RATLIP: Generative Adversarial CLIP Text-to-Image Synthesis Based on Recurrent Affine Transformations
At least 1x24GB 3090 GPU (for training), only CPU (for sampling)
- Environment
conda create -n RATLIP python=3.9
conda activate RATLIP
- Clone this repo
git clone https://github.com/OxygenLu/RATLIP.git
- Install the requirements
cd RATLIP
pip install -r requirements.txt
- Install CLIP
cd ../
git clone https://github.com/openai/CLIP.git
python ./CLIP/setup.py install
cd RALIP/code
bash scripts/train.sh ./cfg/bird.yml
bash scripts/test.sh ./cfg/bird.yml
You can change state_epoch and the corresponding weight to continue training at breakpoints
The results are stored in TensorBoard files under ./logs
tensorboard --logdir your_path --port 8166
The sample.ipynb can be used to sample
Compare RATLIP and state-of-the-art models on FID values (the smaller, the better).
Model | CUB | CelebA-tiny |
---|---|---|
AttnGAN | 23.98 | 125.98 |
LAFITE | 14.58 | - |
DF-GAN | 14.81 | 137.6 |
GALIP | 10.00 | 94.45 |
Ours | 13.28 | 81.48 |
Compare RATLIP and state-of-the-art models on CLIP score values (the bigger, the better).

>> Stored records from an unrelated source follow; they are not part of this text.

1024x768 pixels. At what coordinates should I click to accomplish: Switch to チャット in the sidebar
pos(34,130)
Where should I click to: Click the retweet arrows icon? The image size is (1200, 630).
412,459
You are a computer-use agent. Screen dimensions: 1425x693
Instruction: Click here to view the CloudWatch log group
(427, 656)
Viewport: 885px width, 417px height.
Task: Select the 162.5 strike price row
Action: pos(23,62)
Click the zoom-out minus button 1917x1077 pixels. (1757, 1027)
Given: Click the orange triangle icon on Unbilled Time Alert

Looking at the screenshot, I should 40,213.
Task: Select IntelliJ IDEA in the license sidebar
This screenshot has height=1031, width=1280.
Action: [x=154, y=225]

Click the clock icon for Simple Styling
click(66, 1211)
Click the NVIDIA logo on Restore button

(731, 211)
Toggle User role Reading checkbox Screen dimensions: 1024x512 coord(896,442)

Model | CUB | CelebA-tiny | Oxford |
---|---|---|---|
AttnGAN | - | 21.15 | - |
LAFITE | 31.25 | - | - |
DF-GAN | 29.20 | 26.67 | 24.41 |
GALIP | 31.60 | 31.77 | 27.95 |
Ours | 32.03 | 31.94 | 28.91 |
@misc{lin2024ratlip,
title={RATLIP: Generative Adversarial CLIP Text-to-Image Synthesis Based on Recurrent Affine Transformations},
author={Chengde Lin and Xijun Lu and Guangxi Chen},
year={2024},
eprint={2405.08114},
archivePrefix={arXiv},
primaryClass={cs.CV}
}